# powering sirius unit



## shotokanman (Jun 26, 2007)

a tech at the store wired in my sirius to power from the fuse box (reworked the cig plug somehow, anyway) but it is from a keyed power source, i.e., when you shut the car off the receiver powers off. If I change the power source to the radio fuse, will the receiver stay on like the radio does when I shut the car off and then power down when I take the key out? 03 jetta, not that it matters.
thanks


----------



## lkchris (Apr 1, 2008)

*Re: powering sirius unit (shotokanman)*

A power source that works like you desire would have to come from the radio, not to the radio. Kind of like antenna power.


----------



## jlong1987 (Oct 9, 2007)

You would need to tap into a wire under the steering column called the Key Sense Wire which does exactly what it sounds like and detects when the key is in the ignition. When the key is in the ignition it completes a circuit and you have power, no key no power.
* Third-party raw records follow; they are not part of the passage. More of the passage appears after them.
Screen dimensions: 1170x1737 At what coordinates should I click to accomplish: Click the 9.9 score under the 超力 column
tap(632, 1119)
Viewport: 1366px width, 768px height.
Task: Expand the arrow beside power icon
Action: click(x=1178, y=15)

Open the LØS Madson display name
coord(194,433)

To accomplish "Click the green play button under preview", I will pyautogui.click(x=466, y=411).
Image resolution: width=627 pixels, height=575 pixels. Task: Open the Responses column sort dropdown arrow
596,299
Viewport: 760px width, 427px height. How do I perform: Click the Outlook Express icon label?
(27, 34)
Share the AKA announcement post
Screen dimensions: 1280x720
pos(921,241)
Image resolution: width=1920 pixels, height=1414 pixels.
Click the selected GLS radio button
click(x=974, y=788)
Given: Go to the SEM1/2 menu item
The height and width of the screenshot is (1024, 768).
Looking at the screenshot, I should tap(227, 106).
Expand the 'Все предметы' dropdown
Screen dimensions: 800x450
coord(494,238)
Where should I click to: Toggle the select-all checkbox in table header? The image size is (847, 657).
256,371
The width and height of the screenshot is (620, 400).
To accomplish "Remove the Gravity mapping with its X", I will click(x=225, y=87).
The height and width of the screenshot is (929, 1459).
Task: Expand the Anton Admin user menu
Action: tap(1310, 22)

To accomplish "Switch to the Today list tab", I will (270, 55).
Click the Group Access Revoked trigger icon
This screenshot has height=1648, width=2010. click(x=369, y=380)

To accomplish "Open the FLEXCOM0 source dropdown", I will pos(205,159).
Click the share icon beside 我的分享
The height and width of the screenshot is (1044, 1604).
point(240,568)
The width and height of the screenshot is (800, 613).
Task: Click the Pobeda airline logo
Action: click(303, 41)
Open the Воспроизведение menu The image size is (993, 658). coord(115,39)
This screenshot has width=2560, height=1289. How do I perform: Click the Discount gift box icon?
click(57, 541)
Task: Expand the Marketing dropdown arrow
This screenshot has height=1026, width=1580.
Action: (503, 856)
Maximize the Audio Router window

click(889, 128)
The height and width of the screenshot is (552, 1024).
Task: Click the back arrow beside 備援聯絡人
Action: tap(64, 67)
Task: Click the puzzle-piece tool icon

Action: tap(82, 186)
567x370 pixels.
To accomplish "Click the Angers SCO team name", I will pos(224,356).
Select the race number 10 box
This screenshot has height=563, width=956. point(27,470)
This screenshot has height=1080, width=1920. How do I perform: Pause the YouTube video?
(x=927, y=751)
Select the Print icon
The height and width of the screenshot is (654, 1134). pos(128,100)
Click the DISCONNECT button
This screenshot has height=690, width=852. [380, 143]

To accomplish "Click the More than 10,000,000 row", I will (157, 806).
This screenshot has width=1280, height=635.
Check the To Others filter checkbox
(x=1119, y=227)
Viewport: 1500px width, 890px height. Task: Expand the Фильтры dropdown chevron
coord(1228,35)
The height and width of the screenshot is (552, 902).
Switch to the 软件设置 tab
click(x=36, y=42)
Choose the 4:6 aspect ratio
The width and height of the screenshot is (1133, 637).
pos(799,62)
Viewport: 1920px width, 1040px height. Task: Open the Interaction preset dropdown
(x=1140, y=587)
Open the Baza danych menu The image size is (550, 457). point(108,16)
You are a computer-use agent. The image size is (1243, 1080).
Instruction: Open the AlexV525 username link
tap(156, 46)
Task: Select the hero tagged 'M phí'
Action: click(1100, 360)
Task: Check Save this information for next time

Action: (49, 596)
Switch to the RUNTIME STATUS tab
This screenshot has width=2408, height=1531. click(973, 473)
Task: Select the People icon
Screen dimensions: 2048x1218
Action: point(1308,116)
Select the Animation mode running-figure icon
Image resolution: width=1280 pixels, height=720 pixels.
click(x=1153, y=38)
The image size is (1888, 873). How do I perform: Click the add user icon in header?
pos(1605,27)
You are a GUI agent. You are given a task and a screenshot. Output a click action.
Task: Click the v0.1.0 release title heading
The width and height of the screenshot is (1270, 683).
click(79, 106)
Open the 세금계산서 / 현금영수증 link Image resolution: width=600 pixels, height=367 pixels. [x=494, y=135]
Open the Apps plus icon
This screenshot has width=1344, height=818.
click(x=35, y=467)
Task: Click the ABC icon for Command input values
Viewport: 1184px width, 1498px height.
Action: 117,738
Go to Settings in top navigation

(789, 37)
You will need to use a Bently Manual to find out which wire it is for your particular model.


----------



## 95getta2slo (Sep 29, 2008)

*Re: (jlong1987)*

i have mine wired into the cigg lighter and it stays on like the radio does with the key in it. only problem with that is i hafta continuously turn it of as it doesnt turn off when key is pulled. it dealable


----------